Background technique
At this stage, popularizing with Internet technology, shopping online has been the important component of people's daily life,
At the same time, shopping online has also driven the development of logistic industry, and there is great demand in entire society in logistics and transportation industry.
Currently, the development model of China Logistics industry is just gradually changed into robot automtion transport by labour's Transportation Model
Mode, traditional logistics sorting device are also difficult to meet fast-developing logistics at present, as society constantly advances,
There is an urgent need to can fast implement the logistic sorting machine structure of goods sorting to be suggested.
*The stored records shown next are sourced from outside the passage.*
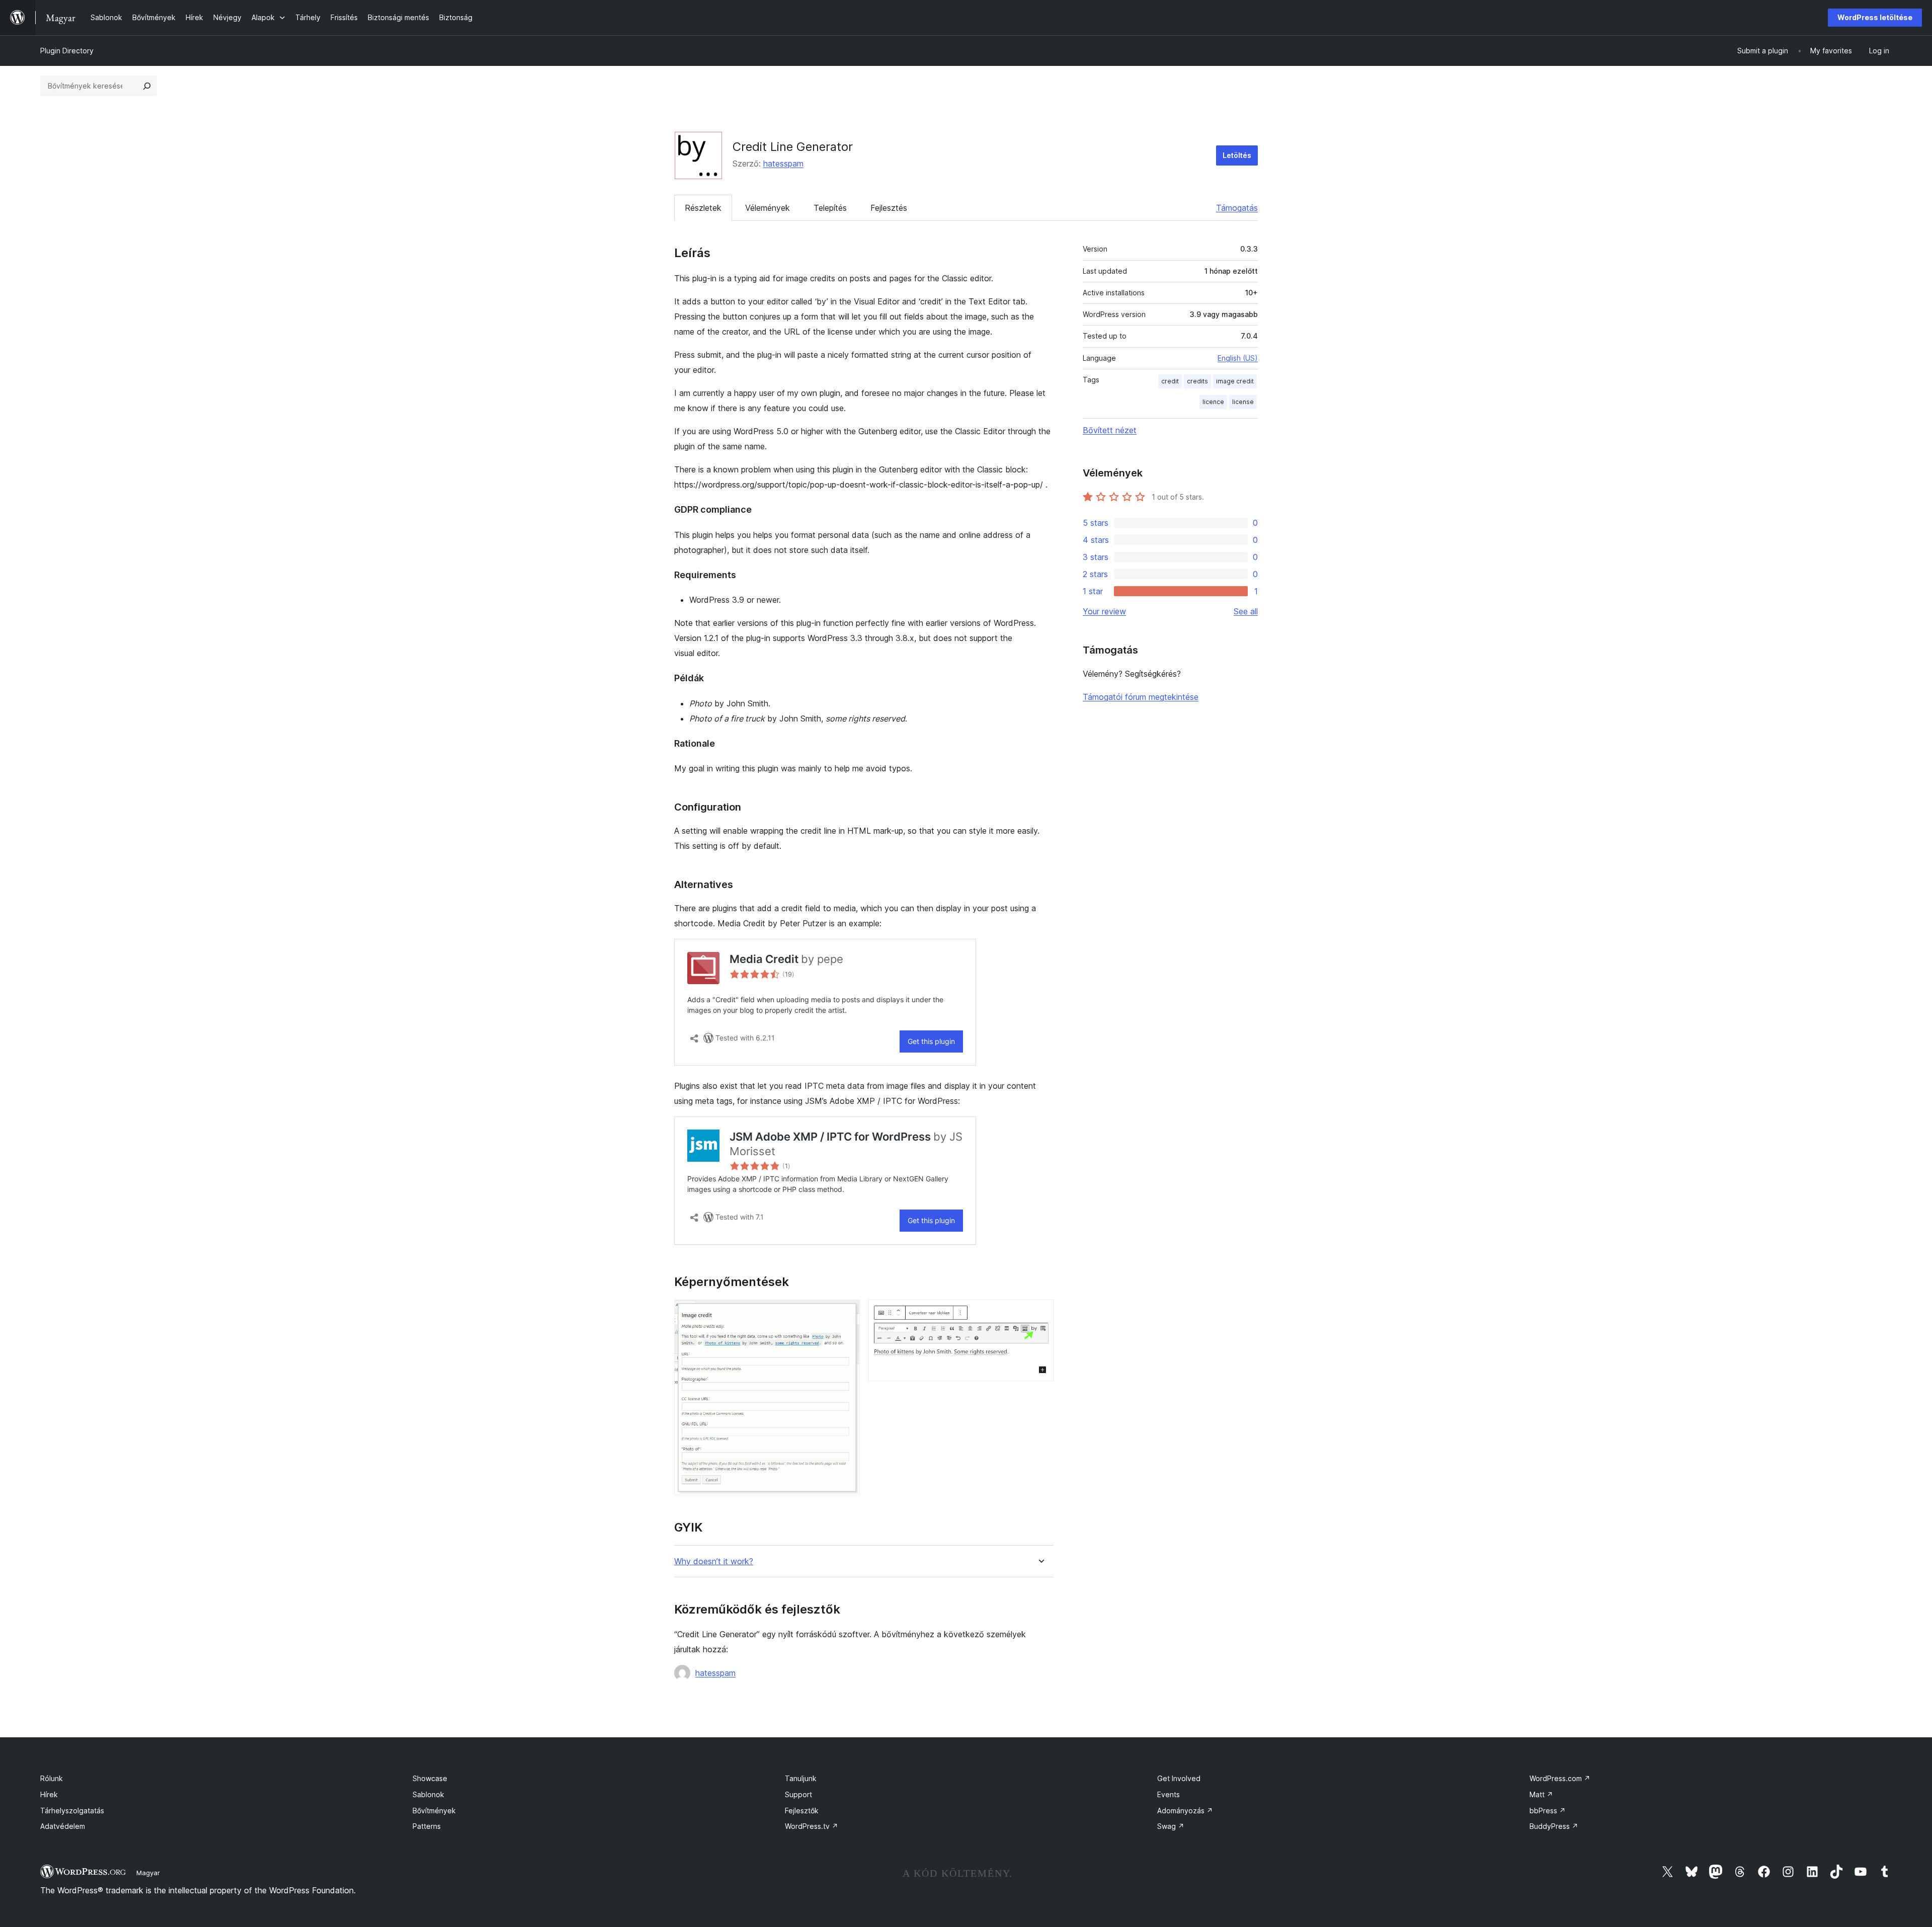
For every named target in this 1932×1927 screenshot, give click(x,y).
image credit (1235, 381)
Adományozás (1185, 1810)
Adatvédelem (62, 1826)
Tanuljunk (801, 1778)
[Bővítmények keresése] (147, 86)
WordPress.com (1560, 1778)
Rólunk (51, 1778)
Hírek (49, 1794)
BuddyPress (1554, 1826)
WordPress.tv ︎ (811, 1826)
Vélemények (767, 208)
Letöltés (1237, 155)
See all (1246, 611)
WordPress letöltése (1874, 17)
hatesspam (783, 163)
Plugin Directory (67, 50)
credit (1170, 381)
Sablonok (428, 1794)
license (1243, 402)
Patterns (427, 1826)
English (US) (1238, 358)
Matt (1541, 1794)
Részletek (703, 208)
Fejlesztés (888, 208)
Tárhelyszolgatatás (72, 1810)
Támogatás (1237, 208)
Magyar (148, 1873)
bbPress (1548, 1810)
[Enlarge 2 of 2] (1040, 1313)
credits (1197, 381)
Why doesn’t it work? (713, 1561)
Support (798, 1794)
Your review (1104, 611)
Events (1168, 1794)
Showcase (430, 1778)
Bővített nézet (1110, 430)
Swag (1170, 1826)
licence (1213, 402)
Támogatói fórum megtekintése (1140, 697)
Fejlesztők (802, 1810)
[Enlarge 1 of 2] (846, 1313)
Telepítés (830, 208)
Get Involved (1178, 1778)
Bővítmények (434, 1810)
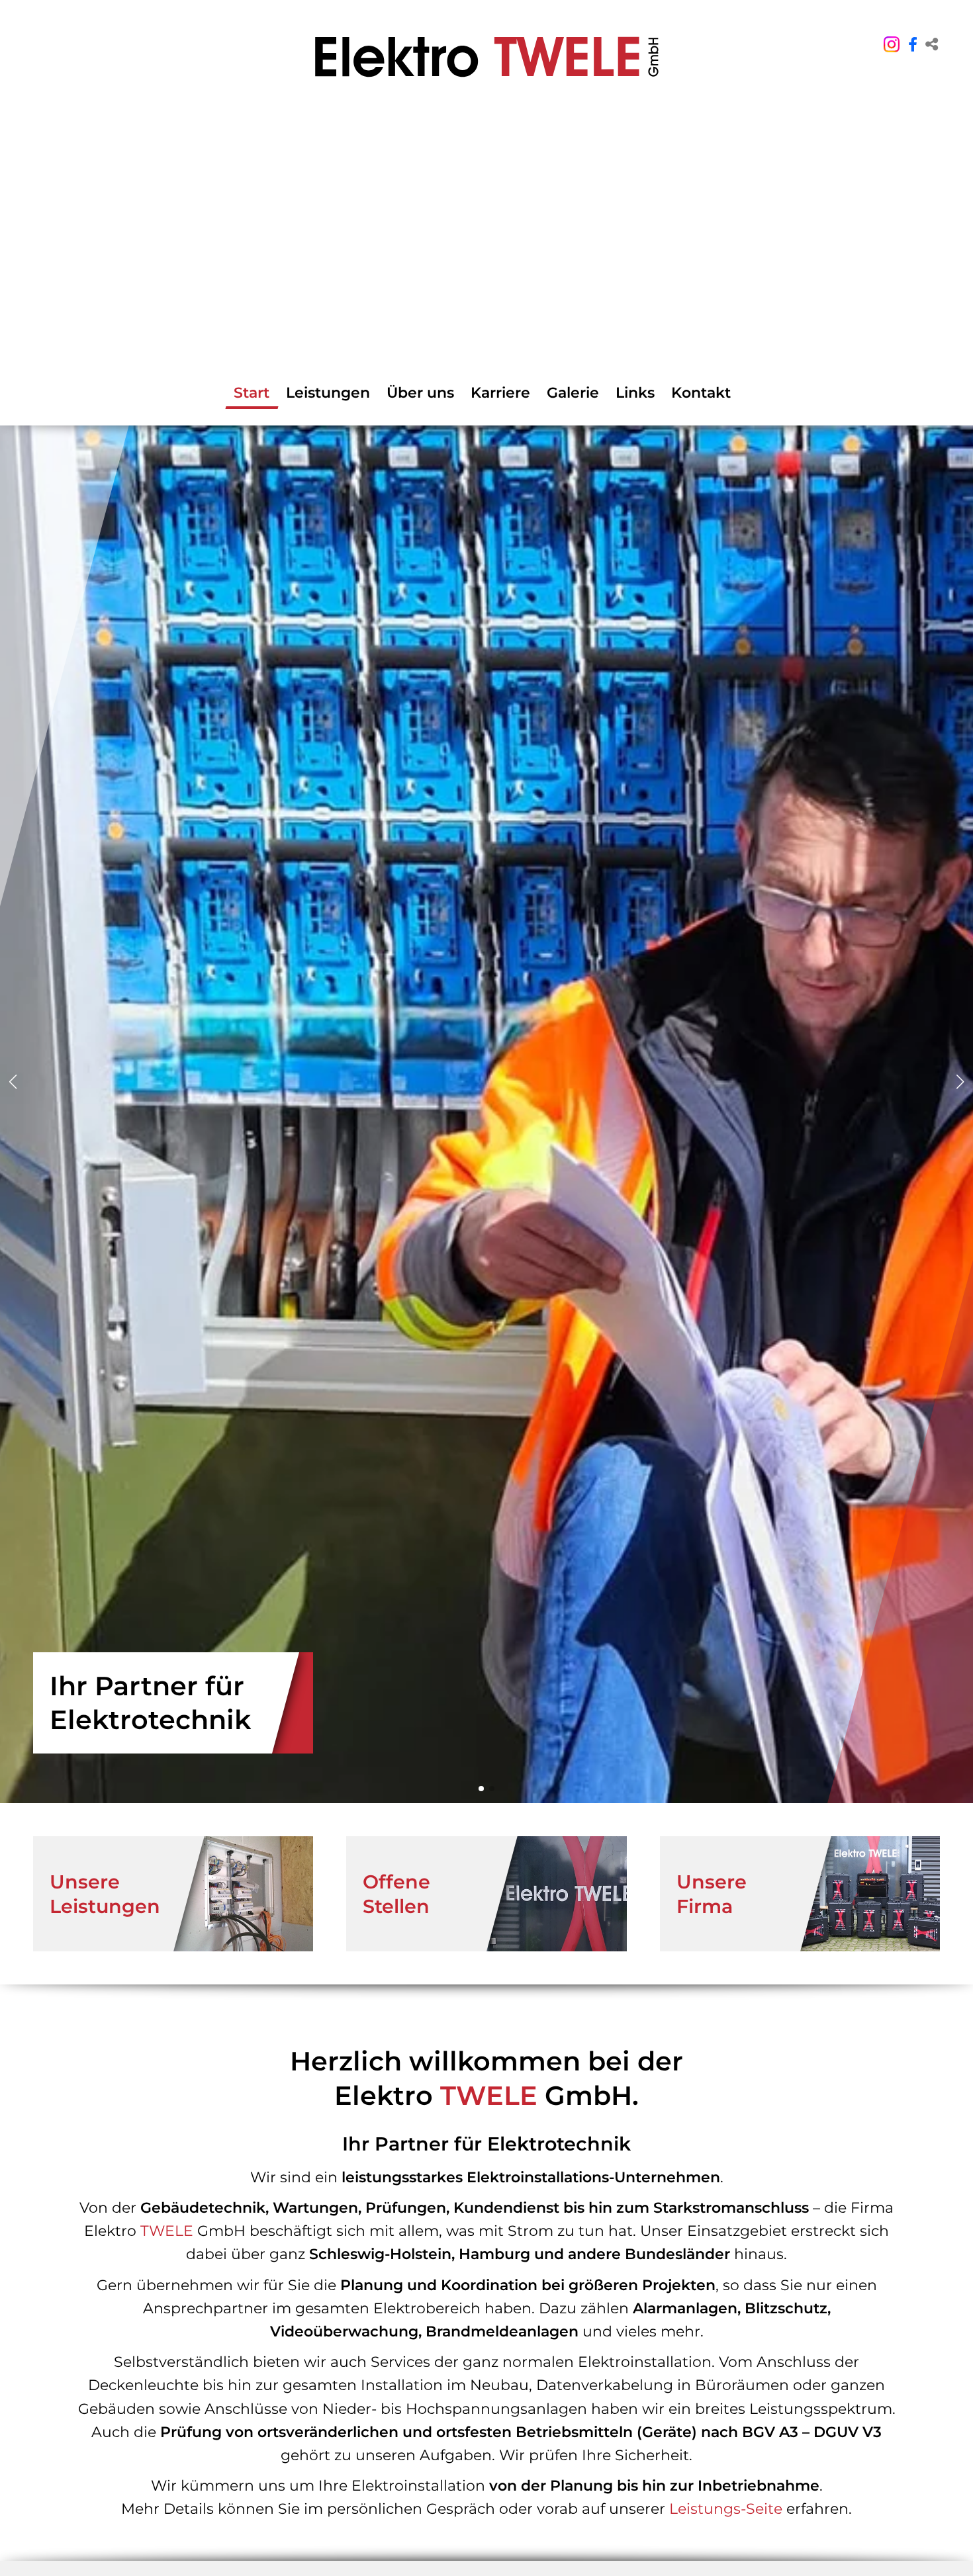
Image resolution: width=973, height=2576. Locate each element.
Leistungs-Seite (725, 2509)
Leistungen (328, 393)
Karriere (500, 393)
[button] (931, 44)
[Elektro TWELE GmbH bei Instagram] (892, 42)
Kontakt (701, 393)
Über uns (420, 393)
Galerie (573, 393)
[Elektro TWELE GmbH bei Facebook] (912, 44)
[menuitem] (173, 1893)
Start (251, 393)
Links (635, 393)
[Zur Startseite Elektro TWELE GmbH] (486, 57)
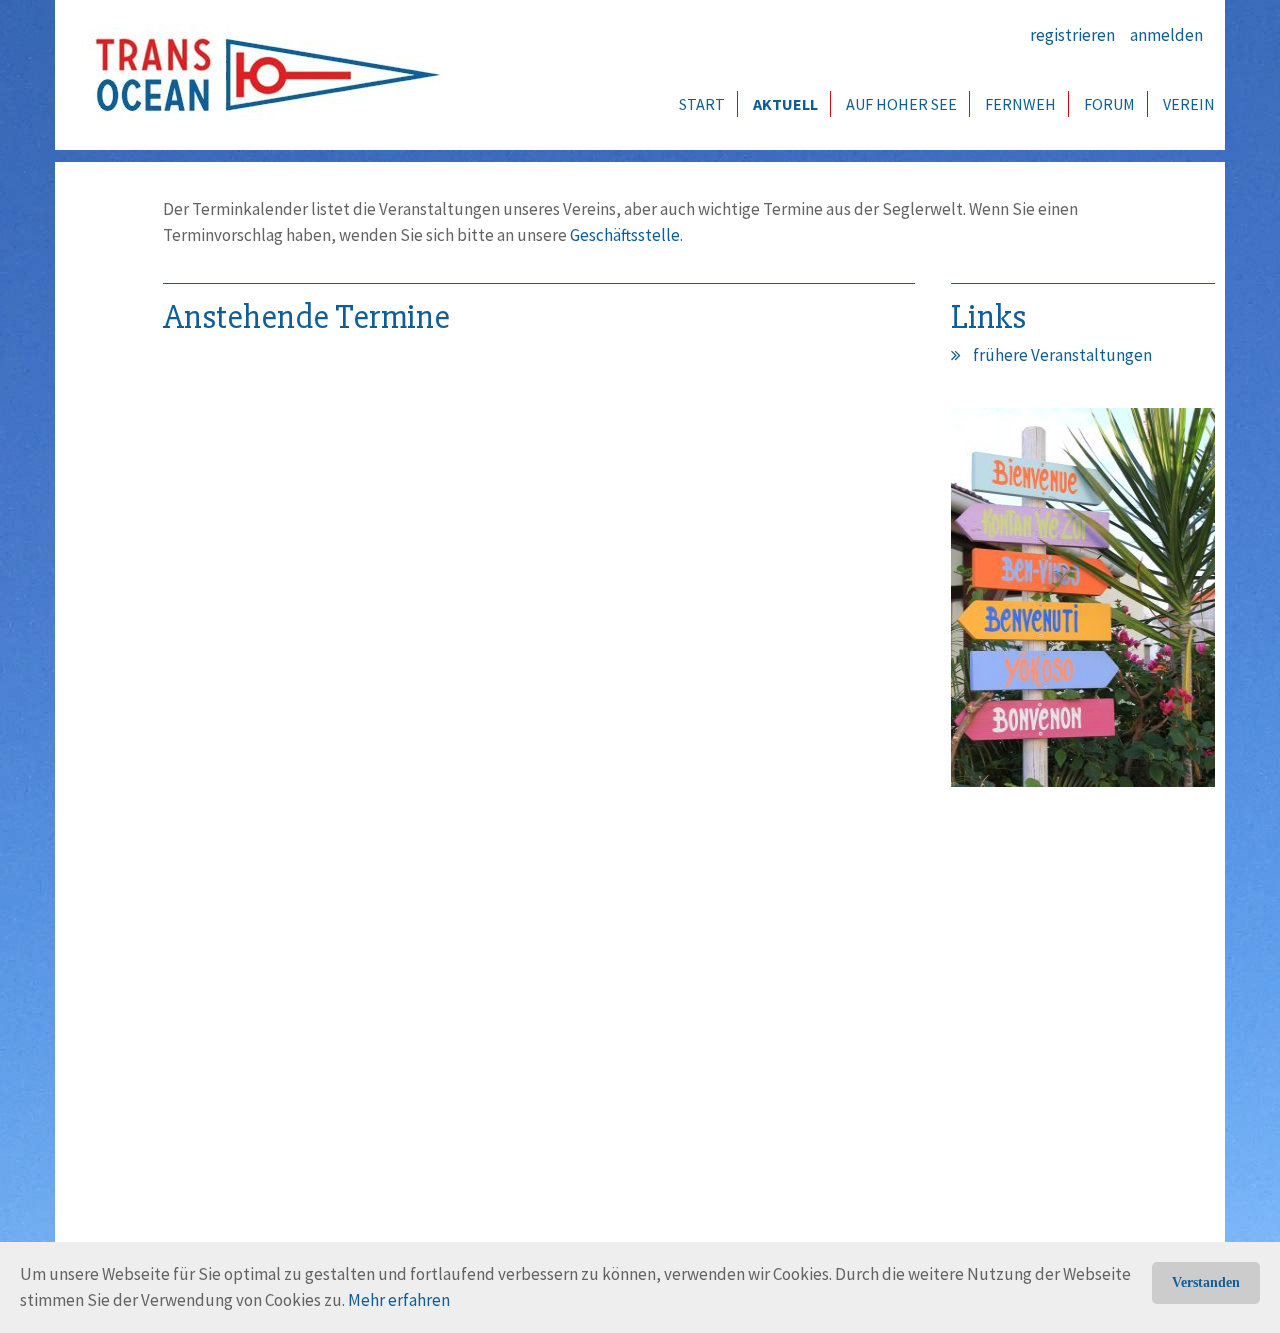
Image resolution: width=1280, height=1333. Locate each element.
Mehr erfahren (399, 1300)
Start (702, 104)
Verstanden (1206, 1282)
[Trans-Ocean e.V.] (261, 75)
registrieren (1072, 35)
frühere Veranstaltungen (1062, 355)
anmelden (1166, 35)
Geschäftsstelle (625, 235)
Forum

Existing logistic sorting machine structure mostly uses single institution to be sorted greatly, as publication number CN201810727921 is proposed
" a kind of logistic sorting machine device people ", the rare logistic sorting machine structure designed using modularization idea.
Summary of the invention
In view of the deficiencies of the prior art, a kind of based on gyroscopic procession effect the technical problem to be solved by the present invention is to propose
The modular logistics sorting platform and method answered.
It is able to solve the modular logistics sorting platform of above-mentioned technical problem, technical solution includes several according to reality
The modular transportation unit of demand distribution, except that the modular transportation unit includes ball shape robot component and spherical shell branch
Support component.
The ball shape robot component includes spherical shell and the gyro driving unit inside spherical shell, the gyro driving
Unit includes square set and gyrorotor mechanism and omnidirectional's wheel drive unit inside square set, based on gyro
Precession effect, the gyro driving unit can generate the omnidirectional's gyroscopic couple for making spherical shell omnibearing movable.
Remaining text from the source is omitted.